Indonesia, khususnya Lampung, tengah menghadapi permasalahan melimpahnya stok singkong dan tapioka. Produksi melimpah ini ironisnya justru menjadi beban bagi petani dan produsen lokal karena tidak terserap pasar dalam negeri.
Kondisi ini disebabkan oleh masuknya tapioka impor dengan harga yang jauh lebih murah, mengakibatkan kerugian besar bagi sektor pertanian dan industri pengolahan singkong di Lampung.
Banjir Tapioka Lampung: 250 Ribu Ton Menganggur
Gubernur Lampung, Rahmat Mirzani Djausal, mengungkapkan data mengejutkan.

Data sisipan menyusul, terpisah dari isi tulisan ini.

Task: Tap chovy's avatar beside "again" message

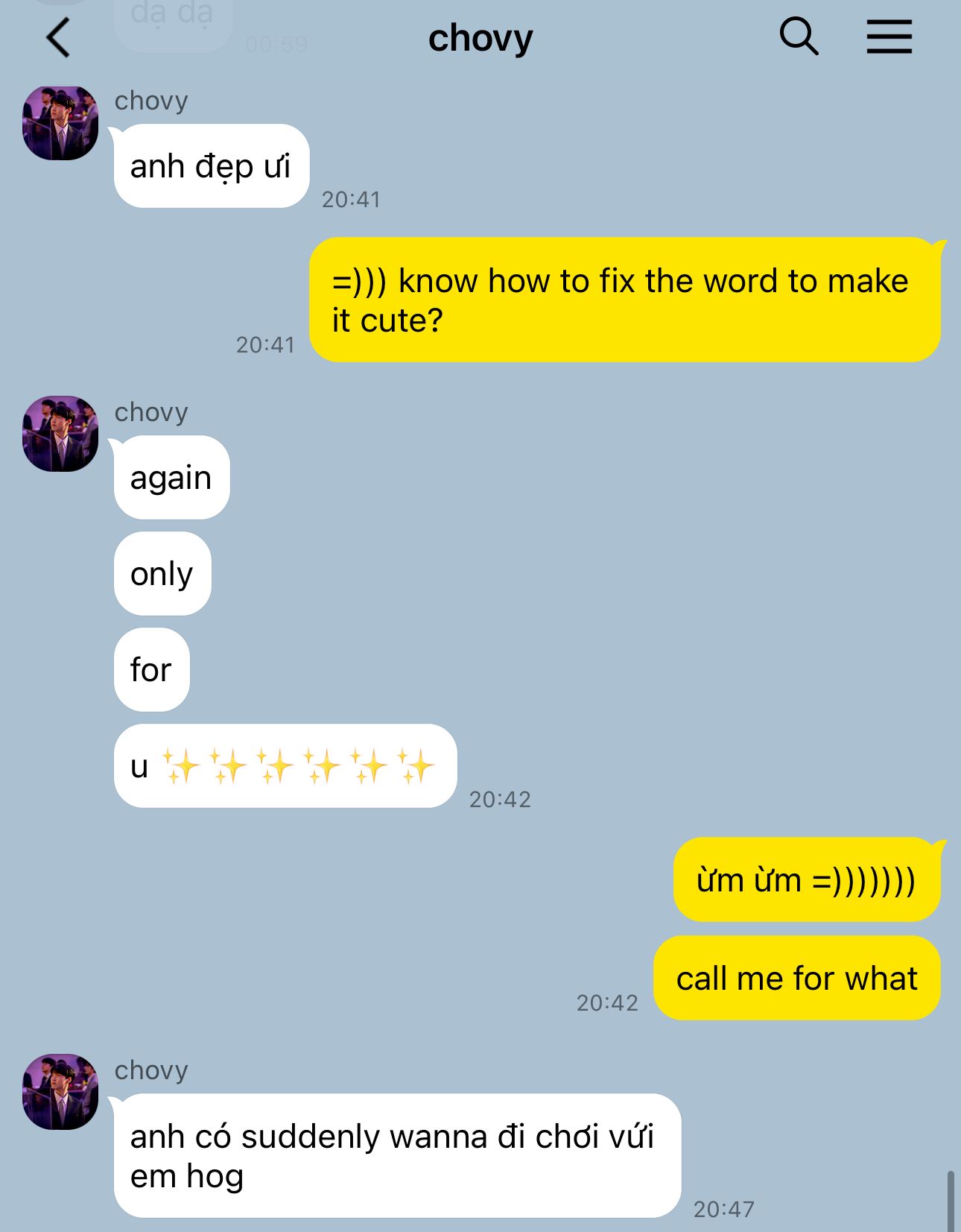Action: (60, 434)
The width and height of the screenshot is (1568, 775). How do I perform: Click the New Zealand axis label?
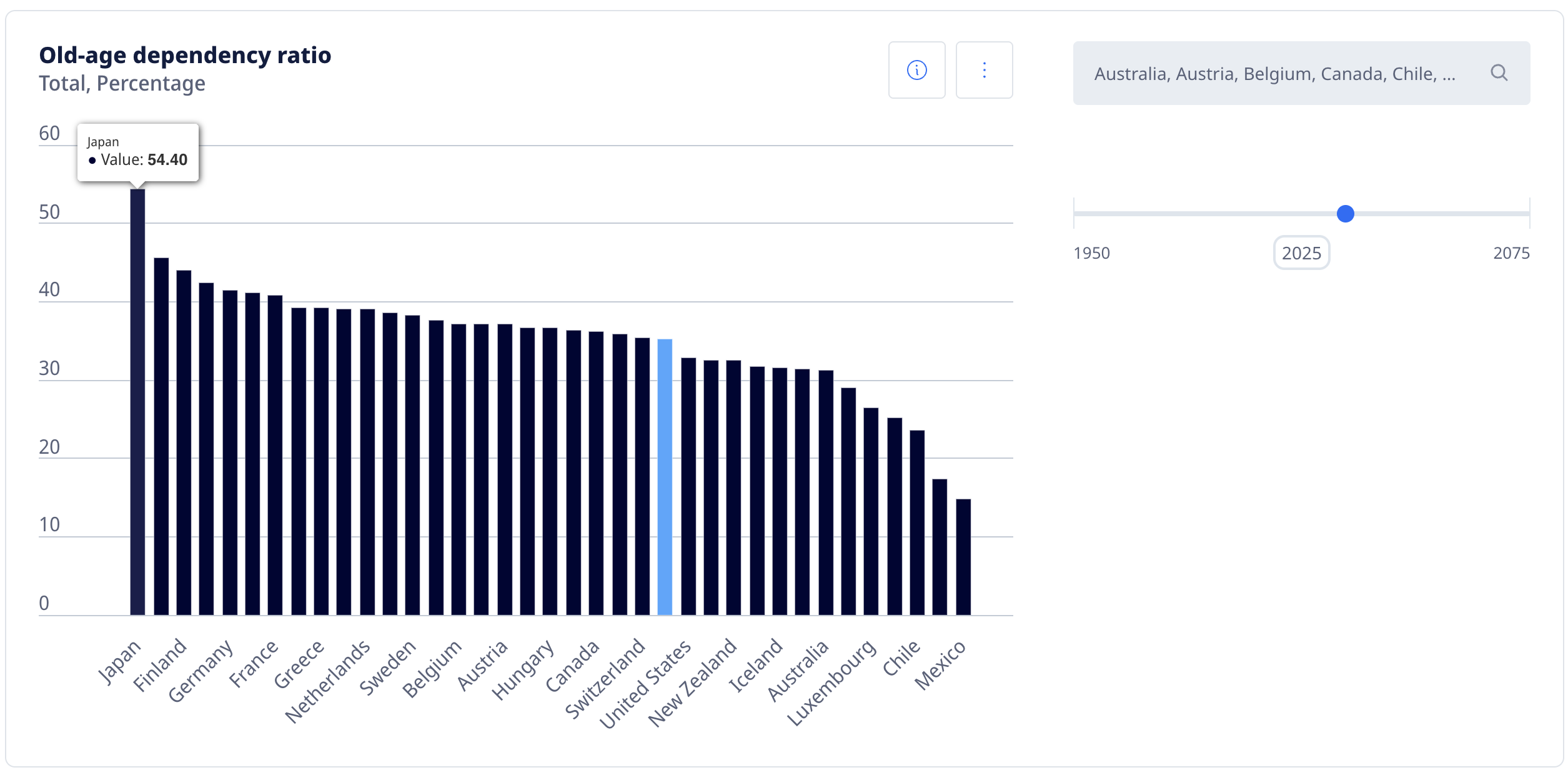pyautogui.click(x=693, y=682)
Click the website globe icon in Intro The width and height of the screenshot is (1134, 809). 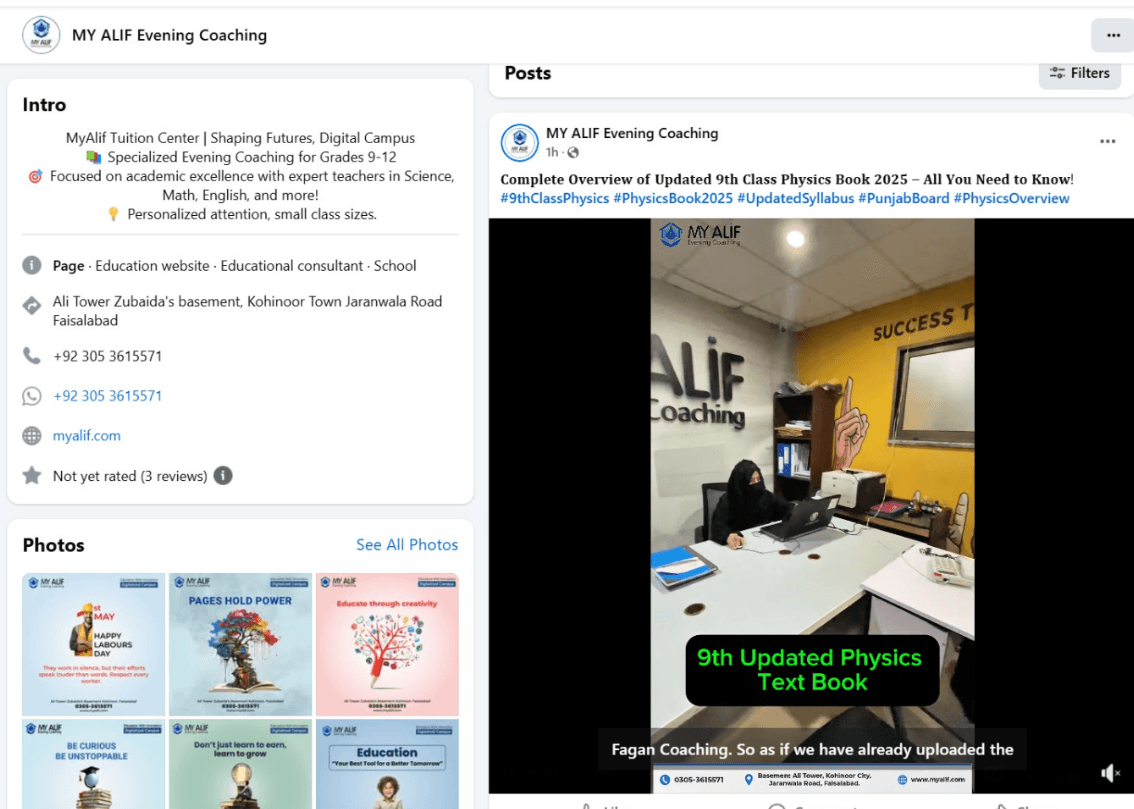tap(32, 436)
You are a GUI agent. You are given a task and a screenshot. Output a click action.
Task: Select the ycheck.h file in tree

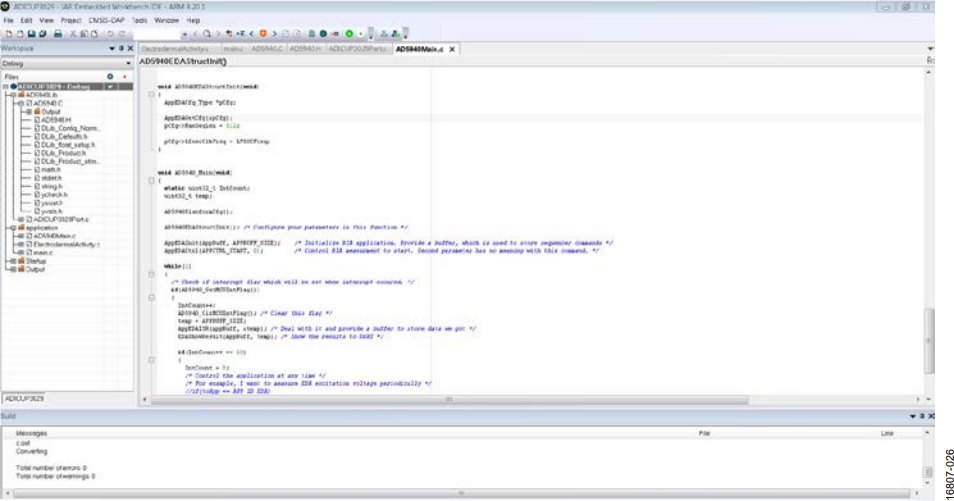(x=54, y=195)
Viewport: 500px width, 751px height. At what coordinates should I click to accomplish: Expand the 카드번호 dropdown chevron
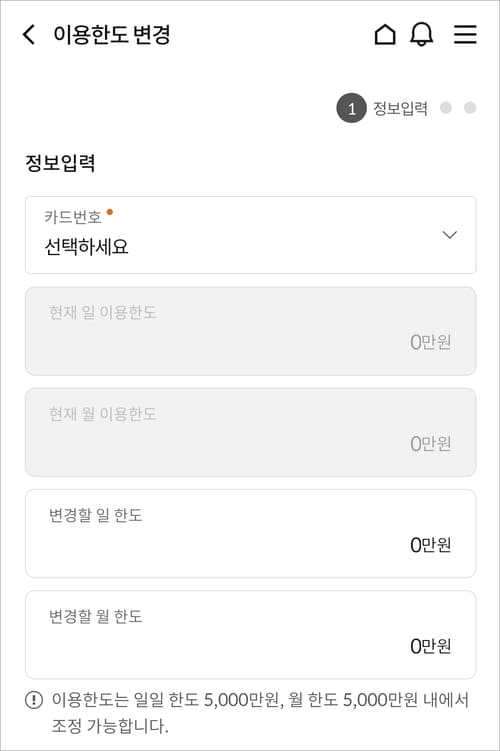pos(449,235)
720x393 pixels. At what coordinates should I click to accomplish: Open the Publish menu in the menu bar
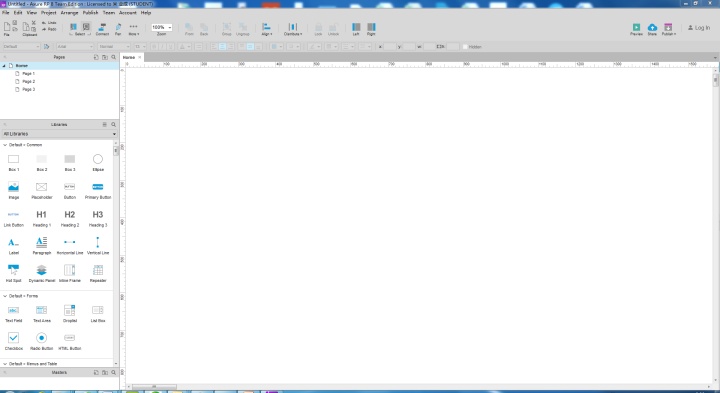coord(90,13)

Sebanyak 250 ribu ton tapioka Lampung tertahan di pabrik karena minim peminat.
Penyebabnya adalah persaingan tak seimbang dengan tapioka impor yang lebih murah. Tapioka impor dibanderol Rp 5.200/kg tanpa pajak, sementara produsen lokal kesulitan bersaing dengan harga jual Rp 6.000 – Rp 5.800/kg.
Industri gula, tekstil, dan kertas lebih memilih tapioka impor karena perbedaan harga yang signifikan. Hal ini berdampak pada terhentinya produksi dan kerugian bagi petani singkong yang kesulitan menjual hasil panennya.
Dilema HET Singkong dan Impor yang Tak Sinkron
Pemerintah menetapkan Harga Eceran Tertinggi (HET) singkong sebesar Rp 1.350/kg. Kebijakan ini bertujuan melindungi petani dari kerugian.
Namun, HET justru menambah beban produsen tapioka dalam negeri yang harus membeli singkong dengan harga lebih tinggi, sehingga daya saingnya semakin melemah terhadap produk impor.
Lebih rumit lagi, data impor yang tidak sinkron semakin memperburuk situasi. Data menunjukkan defisit produksi tapioka nasional sebesar 1 juta ton, sehingga membutuhkan impor. Namun, data lain menunjukkan kapasitas produksi Lampung saja mencapai 4 juta ton, jauh melampaui angka produksi nasional versi Sistem Informasi Industri Nasional (SINAS) yang hanya 1,4 juta ton.
Selisih data yang signifikan ini menimbulkan pertanyaan tentang urgensi impor tapioka. Apakah defisit produksi memang benar terjadi, atau ada masalah dalam sistem pendataan dan pengawasan impor?
Data Impor yang Kontradiktif
Perbedaan data produksi tapioka antara informasi dari pelaku usaha Lampung dan data SINAS mencapai 1,5 hingga 2 juta ton. Hal ini menimbulkan keraguan tentang akurasi data impor yang selama ini menjadi dasar kebijakan pemerintah.
Kebijakan impor yang tidak berdasar data yang akurat berdampak buruk bagi petani dan produsen dalam negeri yang kesulitan bersaing.
Tuntutan Regulasi dan Tata Niaga Singkong-Tapioka
Gubernur Lampung mendesak pemerintah pusat, khususnya Kementerian Pertanian, untuk segera mengambil langkah nyata mengatasi permasalahan ini.
Langkah yang dibutuhkan antara lain mengatur impor singkong dan tapioka, misalnya dengan mengenakan pajak impor untuk menyamakan harga jual dengan produk lokal.
Selain itu, pemerintah juga perlu menata tata niaga singkong dan tapioka agar industri dan petani dapat tumbuh bersama. Selama empat bulan, belum ada kebijakan konkret dari pemerintah untuk mengatasi persoalan ini.
Harapannya, dengan terwujudnya tata niaga yang baik dan regulasi yang tepat, industri dalam negeri dapat bersaing secara sehat dan petani singkong dapat menikmati hasil jerih payah mereka.
Melimpahnya stok tapioka di Lampung menjadi bukti nyata potensi besar industri ini. Namun, tanpa kebijakan yang tepat dan sinkron, potensi tersebut hanya akan menjadi beban bagi petani dan produsen lokal. Pemerintah perlu segera bertindak untuk menciptakan ekosistem yang adil dan berkelanjutan bagi sektor singkong dan tapioka di Indonesia.